→ **Istruzioni**
1 – Restituisci, copiandolo senza alcuna modifica, il tratto del brano sul voto costituzionale in Cile che si apre con le parole contenenti "Ancora una volta" e si chiude con "respinto al mittente.".
2 – Secondo il brano sul voto costituzionale in Cile, con quale percentuale di voti è stato respinto il progetto di Costituzione il 17 dicembre?

→ **Brano da leggere**
Ancora una volta (e siamo ormai ala terza votazione), il Cile non ha deciso che tipo di Costituzione vuole darsi: il 17 dicembre il progetto di una nuova Costituzione, ispirata all’attuale in vigore denominata “di Pinochet” perché nata sotto la dittatura, ma poi, col trascorrere del tempo, altamente modificata nel suo testo originale, è stata respinta con il 55,68% dei voti contro un 44,32% che si sono espressi a favore. Già nel 2022 un altro progetto di stampo “progressista”, presentato dal Presidente Boric, era stato respinto al mittente.
È un chiaro segnale pure il voto attuale con il piano elaborato dal leader del partito repubblicano Josè Antonio Kast, dell’ultradestra, che aveva confidato nel risultato dello scorso anno per sovvertire la Magna Charta cilena e poter, secondo il suo progetto, in caso di vittoria, proporre addirittura delle elezioni anticipate, interpretando l’eventuale successo come il rifiuto del Paese alla Presidenza “progre” di Boric, vista la sonora vittoria nelle elezioni per decidere la formazione della Costituente. Invece il tiro è andato storto anche questa volta e, a questo punto, il Presidente ha detto chiaro e tondo di voler accantonare definitivamente i cambiamenti, visti i risultati, anche perché “il Paese, in questo momento, ha problemi più urgenti da risolvere”.

→ **Record estratti**
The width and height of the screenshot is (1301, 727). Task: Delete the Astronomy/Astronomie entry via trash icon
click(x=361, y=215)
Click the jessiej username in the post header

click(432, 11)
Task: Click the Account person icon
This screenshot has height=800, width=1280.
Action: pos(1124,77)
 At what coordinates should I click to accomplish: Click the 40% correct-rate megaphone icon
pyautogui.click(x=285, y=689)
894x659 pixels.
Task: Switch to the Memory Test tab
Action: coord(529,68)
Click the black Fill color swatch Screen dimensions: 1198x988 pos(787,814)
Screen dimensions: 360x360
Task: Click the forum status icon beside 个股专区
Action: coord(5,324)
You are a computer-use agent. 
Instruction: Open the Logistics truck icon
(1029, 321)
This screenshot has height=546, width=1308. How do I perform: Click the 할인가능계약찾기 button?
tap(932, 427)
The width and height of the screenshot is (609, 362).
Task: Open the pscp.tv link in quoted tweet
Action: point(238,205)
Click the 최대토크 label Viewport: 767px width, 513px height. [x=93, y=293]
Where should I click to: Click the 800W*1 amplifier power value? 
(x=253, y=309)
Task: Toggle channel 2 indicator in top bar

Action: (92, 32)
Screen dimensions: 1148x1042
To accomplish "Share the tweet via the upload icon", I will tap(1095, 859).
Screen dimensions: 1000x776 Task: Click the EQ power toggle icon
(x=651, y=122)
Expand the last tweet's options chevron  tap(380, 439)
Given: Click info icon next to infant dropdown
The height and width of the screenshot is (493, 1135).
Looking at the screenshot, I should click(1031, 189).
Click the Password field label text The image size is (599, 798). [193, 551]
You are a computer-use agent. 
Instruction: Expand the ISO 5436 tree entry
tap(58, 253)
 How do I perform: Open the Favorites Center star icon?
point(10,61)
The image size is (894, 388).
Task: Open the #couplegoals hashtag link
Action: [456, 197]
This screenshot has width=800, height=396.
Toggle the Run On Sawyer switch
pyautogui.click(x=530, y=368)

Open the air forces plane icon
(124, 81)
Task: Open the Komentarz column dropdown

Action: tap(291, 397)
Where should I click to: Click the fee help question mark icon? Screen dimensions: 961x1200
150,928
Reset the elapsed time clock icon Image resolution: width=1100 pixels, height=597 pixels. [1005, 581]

→ **Risultati dell'esercizio**
1 –
Ancora una volta (e siamo ormai ala terza votazione), il Cile non ha deciso che tipo di Costituzione vuole darsi: il 17 dicembre il progetto di una nuova Costituzione, ispirata all’attuale in vigore denominata “di Pinochet” perché nata sotto la dittatura, ma poi, col trascorrere del tempo, altamente modificata nel suo testo originale, è stata respinta con il 55,68% dei voti contro un 44,32% che si sono espressi a favore. Già nel 2022 un altro progetto di stampo “progressista”, presentato dal Presidente Boric, era stato respinto al mittente.

2 – Con il 55,68% dei voti.